Upset over budget cuts, the Montreal Police Brotherhood took a shot at the SPVM recently by acknowledging the existence of daily traffic ticket quotas; a system the department’s brass continues to insist does not exist.
Yves Francoeur, head of the Fraternité des policiers et des policières de Montréal (FPPM), told The Métropolitain that the most the SPVM will admit to is a daily “average,” maybe even an objective – but not a fixed quota. He said they’re getting caught up in semantics and aren’t being up front about the quota system.
“It’s clear: In the traffic department, there’s a quota of 18 tickets per day,” Francoeur said. “If they’re out patrolling and doing their job, they have to give 18 tickets.”
As head of the union representing Montreal police officers, Francoeur said his information comes from reliable sources. The commander of one traffic division in the city told him that the daily quota could reach as high as 28 tickets. Officers who didn’t bring in the desired take, the commander told Francoeur, would be at risk of being demoted.
No senior SPVM officials were available for comment, but one commander who does not deal directly with traffic squads told The Métropolitain that the department’s stance continues to be that no quota systems exist. Claude Dauphin, the Montreal executive committee member in charge of public security, could not confirm Francoeur’s statements about the quotas, nor could he categorically deny their existence either.
“The information I have from the police department is that there are no quotas,” Dauphin said. “At the end of the year, they do an average and that average last year was 18 per day.”

-*-

What to work on
a) In the article on Montreal police ticket quotas, how high could the daily quota reach, according to the traffic division commander who spoke with Francoeur?
b) Reproduce the part of the Montreal police quota article between "As head of the" and "their existence either.", inclusive.
The records have nothing to do with the text and play no part here.

Excerpted records
-*-

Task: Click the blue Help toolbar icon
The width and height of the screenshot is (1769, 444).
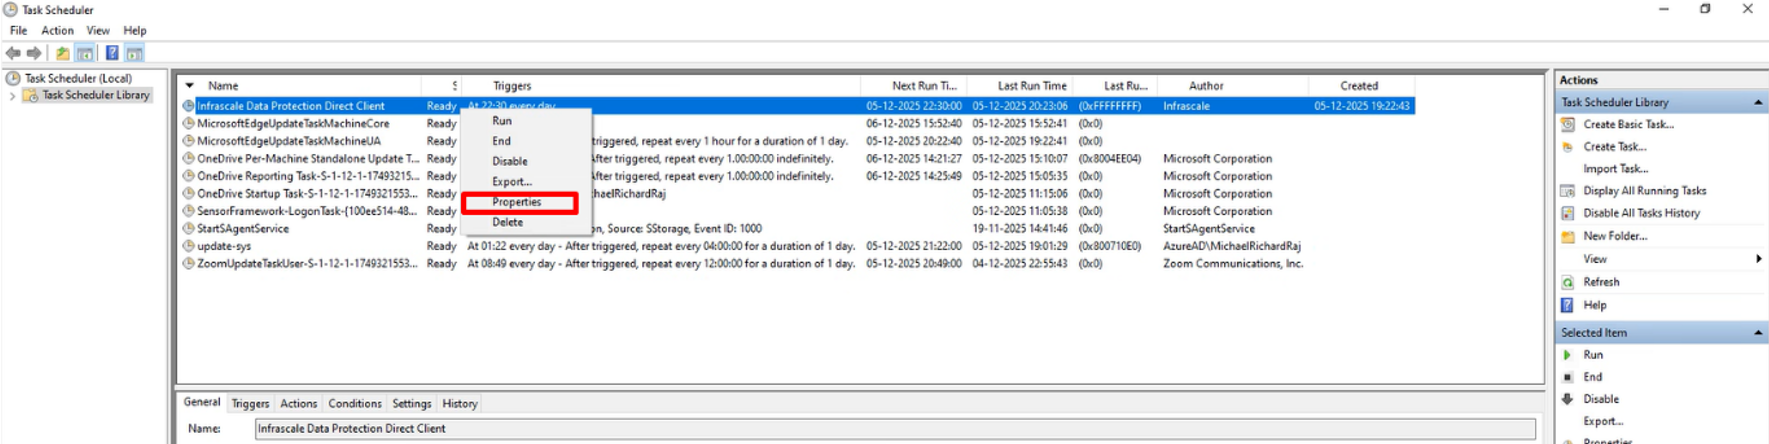Action: [x=112, y=53]
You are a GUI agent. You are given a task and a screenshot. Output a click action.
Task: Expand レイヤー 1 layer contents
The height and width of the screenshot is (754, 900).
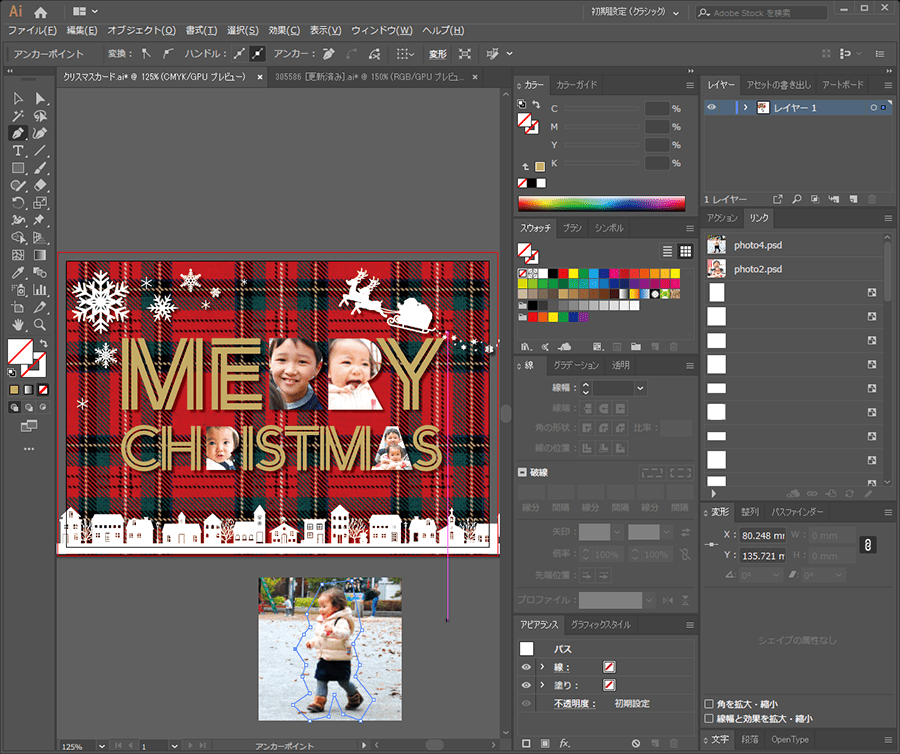[745, 107]
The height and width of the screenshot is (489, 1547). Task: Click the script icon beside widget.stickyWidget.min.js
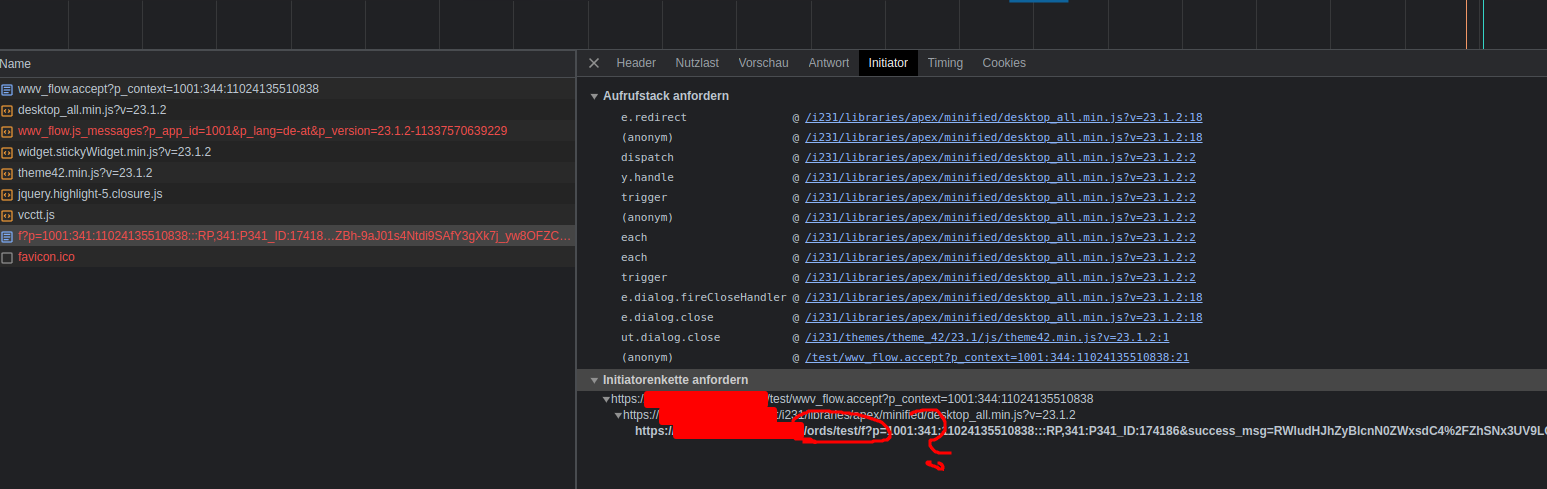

-*-

Answers to the exercises
a) As high as 28 tickets.

b)
As head of the union representing Montreal police officers, Francoeur said his information comes from reliable sources. The commander of one traffic division in the city told him that the daily quota could reach as high as 28 tickets. Officers who didn’t bring in the desired take, the commander told Francoeur, would be at risk of being demoted.
No senior SPVM officials were available for comment, but one commander who does not deal directly with traffic squads told The Métropolitain that the department’s stance continues to be that no quota systems exist. Claude Dauphin, the Montreal executive committee member in charge of public security, could not confirm Francoeur’s statements about the quotas, nor could he categorically deny their existence either.